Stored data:
--- START ---

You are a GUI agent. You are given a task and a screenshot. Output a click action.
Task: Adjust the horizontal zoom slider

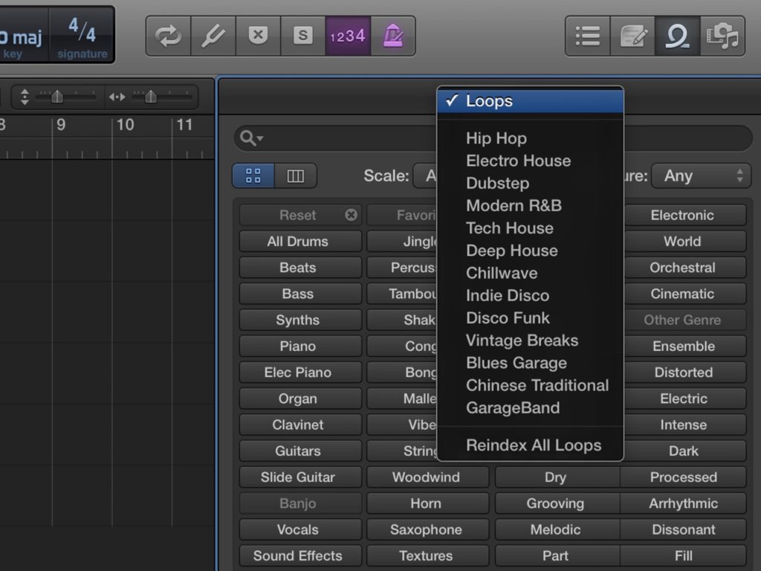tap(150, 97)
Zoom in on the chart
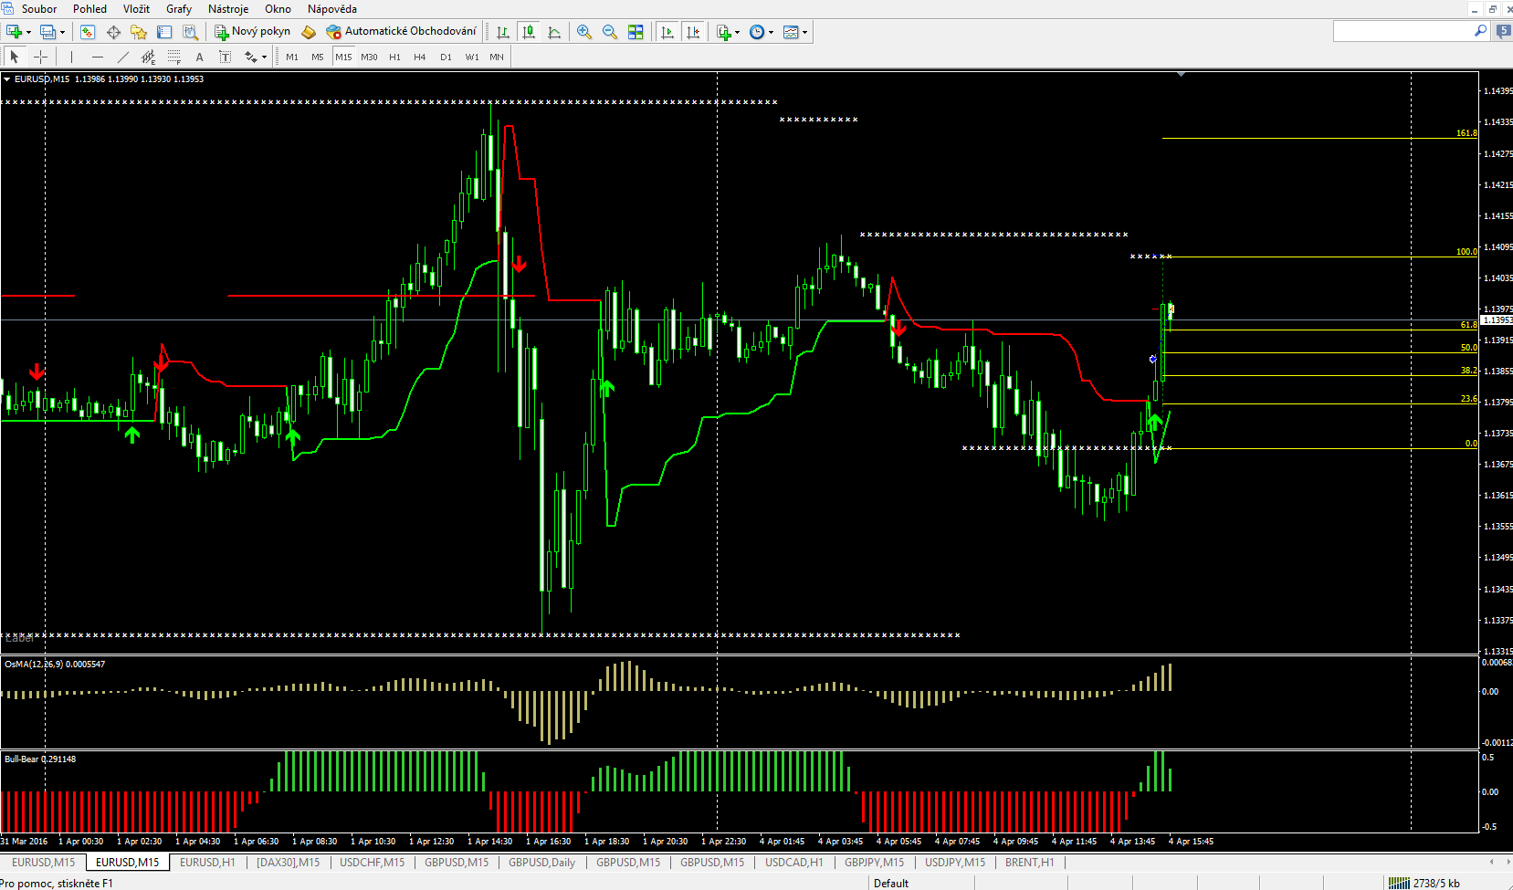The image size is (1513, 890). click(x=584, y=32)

--- END ---
--- START ---

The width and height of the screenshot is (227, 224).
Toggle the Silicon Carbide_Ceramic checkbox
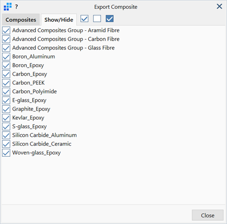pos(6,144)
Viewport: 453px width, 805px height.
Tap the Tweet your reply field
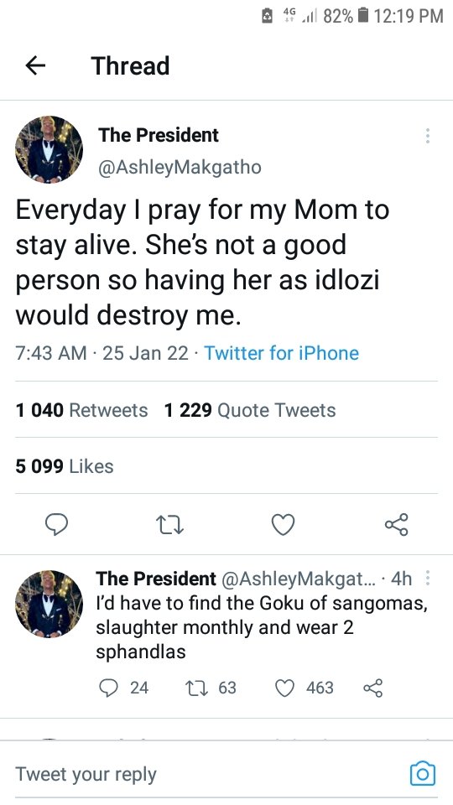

--- END ---

### [Problem details]
In the data above, copy every line where the string "width" appears.

### [Completed exercise]
The width and height of the screenshot is (227, 224).
Viewport: 453px width, 805px height.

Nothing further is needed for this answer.